Prediction of category proportions under area-level compositional mixed models


Miscellanenous (Nonignorability, Measurement Error, Errors in Sampling Variance, Multiple-category Outcome )

María Dolores Esteban (Universidad Miguel Hernandez de Elche)
María José Lombardía Cortiña (Departamento de Matemática, Universidade da Coruña, España)
Esther López Vizcaíno (Instituto Galego de Estatística, Spain)
Domingo Morales (Universidad Miguel Hernández de Elche, Spain) (Speaker)

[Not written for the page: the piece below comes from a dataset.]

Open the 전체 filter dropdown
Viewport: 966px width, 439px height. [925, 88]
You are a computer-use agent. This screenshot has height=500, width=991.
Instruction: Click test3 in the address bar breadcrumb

Compositional data analysis deals with vectors, called compositions, with nonnegative elements representing proportions or counts of some partition of a given population that fulfil a size constraint. Many surveys have categorical variables that produce compositional data after calculating the direct weighted estimators of the domain totals or proportions of categories. For the case of a classification variable with four categories, a trivariate Fay-Herriot model is fitted to the additive log-ratio transformation of the compositions and the corresponding EBLUPs are derived. The model-based estimators of proportions are obtained by applying the inverse additive logistic transformation to the vectors of EBLUPs. This approach allows positive and negative correlations between the direct estimators of the category proportions. This is an advantage with respect to the multinomial mixed models that only permit negative correlations. The mean squared errors of the proposed predictors of category proportions are estimated by parametric bootstrap. The communication presents the required mathematical derivations and the results of three simulation experiments. Simulation 1 investigates the behaviour of the REML estimators of the model parameters (regression parameters and six variance components). Simulation 2 studies the performance of the proposed predictors of category proportions and makes comparisons with the predictors derived under multinomial mixed models. Simulation 3 analyses the implemented parametric bootstrap procedure. Finally, an application to data from a survey on health conditions in the region of Galicia (north-west of Spain) is given.